To date, we believe that inadequate information is available for front-line clinicians managing CAP outpatients. Unlike patients admitted to hospital with CAP, little research has been completed on outpatients. In the few studies conducted to date, none have adequately evaluated prognostic factors associated with improved survival or adverse events in CAP outpatients . Thus, numerous inadequacies exist in the extant literature and much of clinical practice in this area has been extrapolated from studies of inpatients. We believe that a large population based cohort of CAP outpatients is urgently needed to begin studying this important but under-researched condition . Therefore, we have assembled such a cohort. In this report, we describe the rationale, key objectives, design and assembly, and characteristics of more than 3000 outpatients with pneumonia.
The key research objectives include, but are not limited to:
Understanding the short and long-term health outcomes for patients with CAP managed in an outpatient setting. Outcomes will include mortality, hospitalizations, ambulatory care visits, and physician visits related to recurrent pneumonia and from all-causes.
Verifying the utility of various prognostic factors and risk scores commonly used for inpatients with pneumonia and examining them in the outpatient setting.

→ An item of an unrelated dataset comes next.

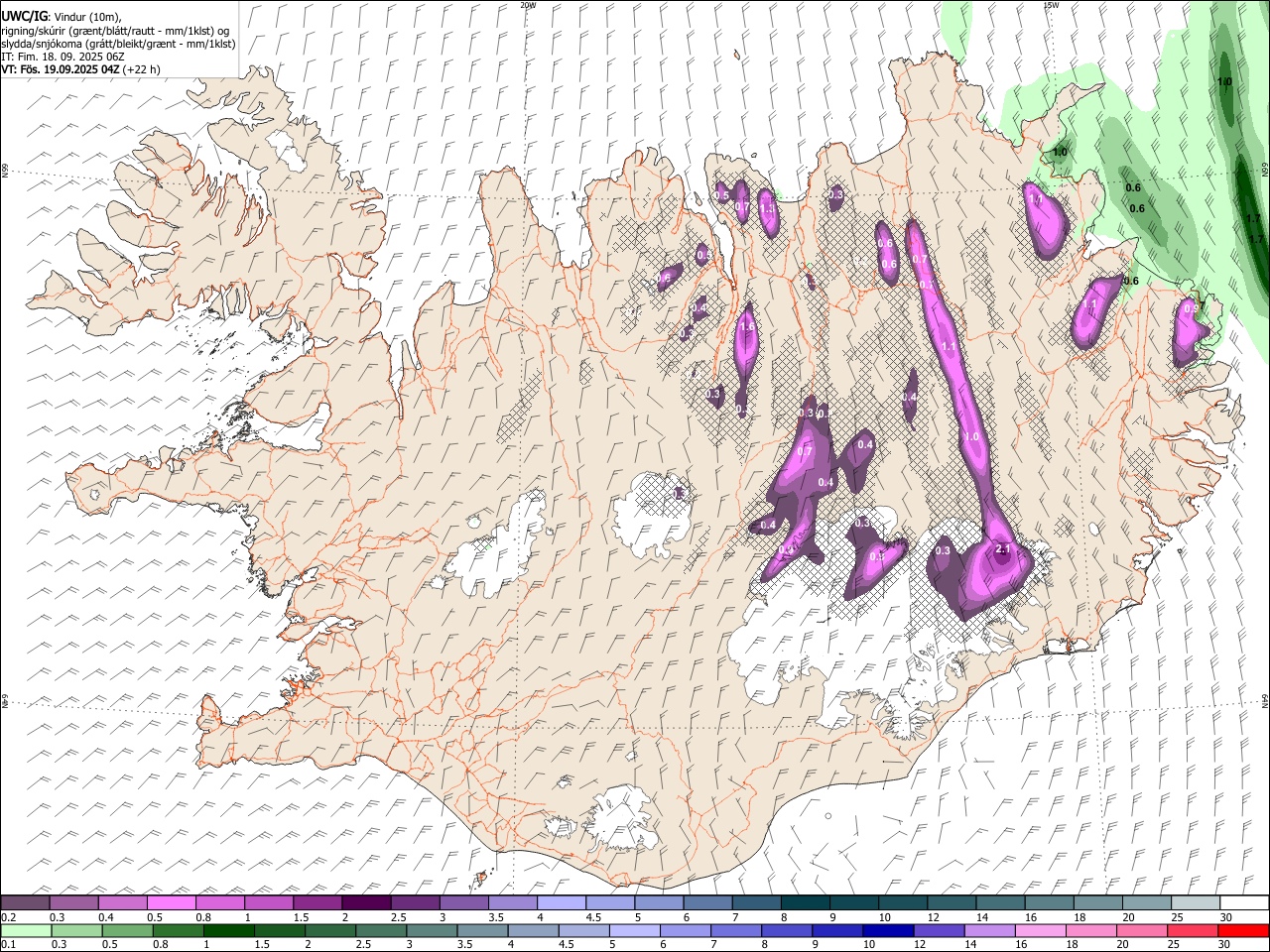Select the VT valid time line in header
The width and height of the screenshot is (1270, 952).
[x=80, y=69]
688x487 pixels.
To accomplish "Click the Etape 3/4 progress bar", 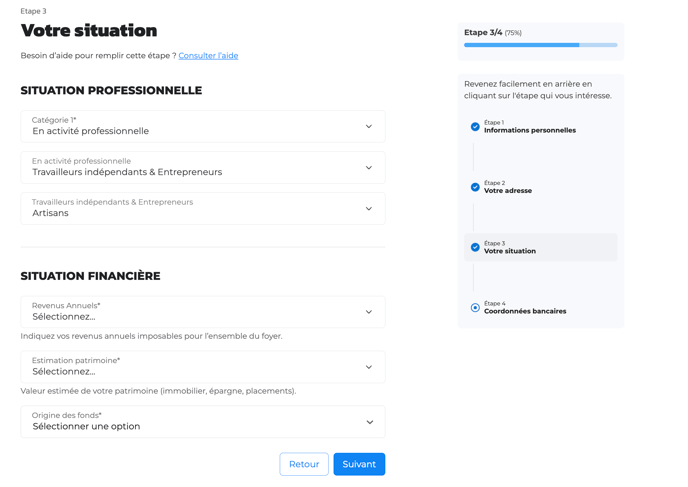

Identifying novel independent prognostic factors associated with significant short and long-term adverse outcomes in CAP outpatients including the impact of comorbidities (e.g. mental health, cardiovascular) and treatment options (e.g., antibiotics) on recovery from an episode of CAP in the community.
Describing risk-adjusted long term health care resource use for CAP outpatients
Describing the incidence and correlates of “recurrent” pneumonia in those who are not initially admitted to hospital for treatment
Examining characteristics of high risk patients who ought to have been admitted to hospital for management rather than discharged home from Emergency Departments (i.e., the low risk patient with relative hypoxemia who is better managed on an in-patient basis);
Exploring the impact of impaired functional status and other novel clinical markers that cannot be derived from administrative databases on both short and long-term outcomes
While previous studies have attempted to address some of these issues, available studies are limited by their retrospective assessments [8–12], reliance on administrative data alone, lack of measures of pneumonia severity, scope (e.g., elderly only) [9, 11, 14], relatively small sample sizes and selection bias [6, 8, 10, 13], selectivity of outcomes (e.g., treatment failure, CAP only hospitalizations) [8, 12], short duration of follow-up [6, 10, 12], and heterogeneity (hospitalized and outpatients combined) [14–16]. Moreover, none of the previous studies have had a sufficient clinically rich population-based sample size to adequately address these relevant questions. We therefore assembled this cohort to improve our current knowledge for outpatients with CAP and help frame future research.